Tak butuh waktu lama untuk Haru tiba di rumah. Ia segera membuka pintu, lalu melepas sepatunya. Dengan perasaannya saat ini membuat perjalanannya serasa begitu lama, beberapa menit saja sudah serasa seharian; membuatnya begitu kelelahan.

"Ah Haru, selamat datang" Kata ibunya, menghampiri.

"Ada apa? Kamu baik-baik saja, sayang?" Lanjut ibunya, menanyai dengan cemas.

Melihat Haru yang tak begitu bersemangat di sore ini, dan dengan wajah yang tak seperti hari-hari sebelumnya, tentu membuat ibunya begitu khawatir dan tak sanggup hati jika ia terus saja melihat anaknya dalam keadaan kacau seperti ini.
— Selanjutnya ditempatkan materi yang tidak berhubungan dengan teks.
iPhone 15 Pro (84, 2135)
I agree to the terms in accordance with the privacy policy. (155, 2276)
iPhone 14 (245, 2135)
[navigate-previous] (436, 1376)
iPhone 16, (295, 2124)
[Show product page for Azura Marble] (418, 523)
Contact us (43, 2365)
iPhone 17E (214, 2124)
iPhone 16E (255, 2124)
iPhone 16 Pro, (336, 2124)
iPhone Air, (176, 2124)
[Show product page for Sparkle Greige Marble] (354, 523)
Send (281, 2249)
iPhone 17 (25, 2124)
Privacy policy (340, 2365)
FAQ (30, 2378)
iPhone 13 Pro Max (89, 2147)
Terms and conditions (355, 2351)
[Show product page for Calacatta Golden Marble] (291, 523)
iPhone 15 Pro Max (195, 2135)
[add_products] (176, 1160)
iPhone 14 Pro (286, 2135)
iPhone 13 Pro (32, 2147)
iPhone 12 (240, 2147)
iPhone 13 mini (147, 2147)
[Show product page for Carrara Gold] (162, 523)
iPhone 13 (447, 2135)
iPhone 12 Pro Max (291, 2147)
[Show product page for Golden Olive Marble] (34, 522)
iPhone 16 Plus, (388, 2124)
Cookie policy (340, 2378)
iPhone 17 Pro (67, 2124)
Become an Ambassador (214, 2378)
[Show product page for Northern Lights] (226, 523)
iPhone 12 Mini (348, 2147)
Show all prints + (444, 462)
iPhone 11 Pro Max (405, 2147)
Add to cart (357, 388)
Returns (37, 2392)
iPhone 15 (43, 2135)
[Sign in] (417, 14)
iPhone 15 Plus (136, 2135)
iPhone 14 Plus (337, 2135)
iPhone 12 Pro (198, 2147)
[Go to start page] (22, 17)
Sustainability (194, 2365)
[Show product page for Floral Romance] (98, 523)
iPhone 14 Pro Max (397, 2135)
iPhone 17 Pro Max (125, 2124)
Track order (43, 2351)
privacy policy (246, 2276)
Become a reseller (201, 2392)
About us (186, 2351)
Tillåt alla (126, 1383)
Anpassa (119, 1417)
"Ah iya bu. Aku baik-baik saja" Kata Haru dengan nada suara pelan.

"Ini pesanan ibu..." Lanjutnya sambil menyodorkan sebuah bingkisan, lalu pergi menuju kamarnya.

Ibunya hanya bisa memandanginya hingga menghilang dibalik dinding menaiki tangga. Ia begitu ingin tahu masalah apa yang baru saja telah dialami oleh anak satu-satunya tersebut. Namun, sebagai seorang ibu yang mempunyai insting yang kuat terhadap perasaan anaknya sendiri, tahu bahwa saat ini Haru sedang ingin sendiri.

Haru bergegas mambuka pintu kamarnya, kemudian menutupnya dengan keras. Ia membuang tasnya begitu saja, lalu merebahkan dirinya di tempat tidur. Pikirannya sungguh kacau, lebih kacau dari sebelumnya. Ia masih membayangkan apa yang disaksikannya baru saja, dan semakin ia memikirkannya, semakin pula rasa sakit, kesal, jengkel itu berapi-api.

Ia sadar bahwa Daiki bebas berteman dengan siapa saja; tertawa dengan siapa saja. Toh ia bukanlah orang yang berarti bagi Daiki--mengenalnya pun, tidak. Namun, walau ia tahu akan keadaanya, ia masih saja memikirkannya; masih belum dapat menerima. Bahkan menganggap bahwa dirinya adalah seorang yang begitu naif dalam urusan asmara--mungkin karena kurang pengalaman. Ia memikirkannya terus-menerus hingga malam tiba, dan sampai ia putuskan suatu hal, yaitu berhenti untuk memperhatikannya walau ia tahu keputusan itu adalah ambigu; hal itu belum ia temukan jawabannya sama sekali, tepat atau tidak? Dan mengapa ia putuskan hal itu?.